◆ Task prompt: The exercise asks for every line of the data to be reproduced exactly.

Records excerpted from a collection
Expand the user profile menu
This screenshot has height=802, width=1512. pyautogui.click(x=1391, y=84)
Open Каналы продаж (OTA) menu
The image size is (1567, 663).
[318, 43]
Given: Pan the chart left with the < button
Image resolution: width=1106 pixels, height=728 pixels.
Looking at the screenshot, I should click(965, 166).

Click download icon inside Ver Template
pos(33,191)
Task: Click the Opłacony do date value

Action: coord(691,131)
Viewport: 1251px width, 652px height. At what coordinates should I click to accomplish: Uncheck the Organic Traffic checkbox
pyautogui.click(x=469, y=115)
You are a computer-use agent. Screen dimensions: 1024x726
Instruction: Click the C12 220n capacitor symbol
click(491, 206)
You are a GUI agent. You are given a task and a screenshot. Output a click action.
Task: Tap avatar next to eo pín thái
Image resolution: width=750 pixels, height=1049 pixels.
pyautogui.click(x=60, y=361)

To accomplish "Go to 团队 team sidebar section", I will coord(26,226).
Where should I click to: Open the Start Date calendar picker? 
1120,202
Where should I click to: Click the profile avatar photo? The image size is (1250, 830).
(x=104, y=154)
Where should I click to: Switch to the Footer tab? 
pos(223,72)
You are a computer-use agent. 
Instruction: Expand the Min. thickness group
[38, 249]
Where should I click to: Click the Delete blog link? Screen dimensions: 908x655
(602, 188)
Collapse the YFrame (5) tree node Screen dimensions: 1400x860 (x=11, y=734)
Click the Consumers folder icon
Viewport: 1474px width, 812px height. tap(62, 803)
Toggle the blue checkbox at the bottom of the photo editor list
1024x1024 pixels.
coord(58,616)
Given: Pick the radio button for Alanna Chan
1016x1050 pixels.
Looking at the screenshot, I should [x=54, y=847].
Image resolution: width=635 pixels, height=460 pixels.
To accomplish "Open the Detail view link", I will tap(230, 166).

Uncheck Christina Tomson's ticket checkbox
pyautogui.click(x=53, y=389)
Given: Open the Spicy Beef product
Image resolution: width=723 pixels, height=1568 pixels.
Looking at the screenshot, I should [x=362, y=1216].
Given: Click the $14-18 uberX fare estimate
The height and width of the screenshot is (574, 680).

◆ Answer to this problem:
Expand the user profile menu
This screenshot has height=802, width=1512. pyautogui.click(x=1391, y=84)
Open Каналы продаж (OTA) menu
The image size is (1567, 663).
[318, 43]
Given: Pan the chart left with the < button
Image resolution: width=1106 pixels, height=728 pixels.
Looking at the screenshot, I should click(965, 166).

Click download icon inside Ver Template
pos(33,191)
Task: Click the Opłacony do date value

Action: coord(691,131)
Viewport: 1251px width, 652px height. At what coordinates should I click to accomplish: Uncheck the Organic Traffic checkbox
pyautogui.click(x=469, y=115)
You are a computer-use agent. Screen dimensions: 1024x726
Instruction: Click the C12 220n capacitor symbol
click(491, 206)
You are a GUI agent. You are given a task and a screenshot. Output a click action.
Task: Tap avatar next to eo pín thái
Image resolution: width=750 pixels, height=1049 pixels.
pyautogui.click(x=60, y=361)

To accomplish "Go to 团队 team sidebar section", I will coord(26,226).
Where should I click to: Open the Start Date calendar picker? 
1120,202
Where should I click to: Click the profile avatar photo? The image size is (1250, 830).
(x=104, y=154)
Where should I click to: Switch to the Footer tab? 
pos(223,72)
You are a computer-use agent. 
Instruction: Expand the Min. thickness group
[38, 249]
Where should I click to: Click the Delete blog link? Screen dimensions: 908x655
(602, 188)
Collapse the YFrame (5) tree node Screen dimensions: 1400x860 (x=11, y=734)
Click the Consumers folder icon
Viewport: 1474px width, 812px height. tap(62, 803)
Toggle the blue checkbox at the bottom of the photo editor list
1024x1024 pixels.
coord(58,616)
Given: Pick the radio button for Alanna Chan
1016x1050 pixels.
Looking at the screenshot, I should [x=54, y=847].
Image resolution: width=635 pixels, height=460 pixels.
To accomplish "Open the Detail view link", I will tap(230, 166).

Uncheck Christina Tomson's ticket checkbox
pyautogui.click(x=53, y=389)
Given: Open the Spicy Beef product
Image resolution: width=723 pixels, height=1568 pixels.
Looking at the screenshot, I should [x=362, y=1216].
Given: Click the $14-18 uberX fare estimate
The height and width of the screenshot is (574, 680).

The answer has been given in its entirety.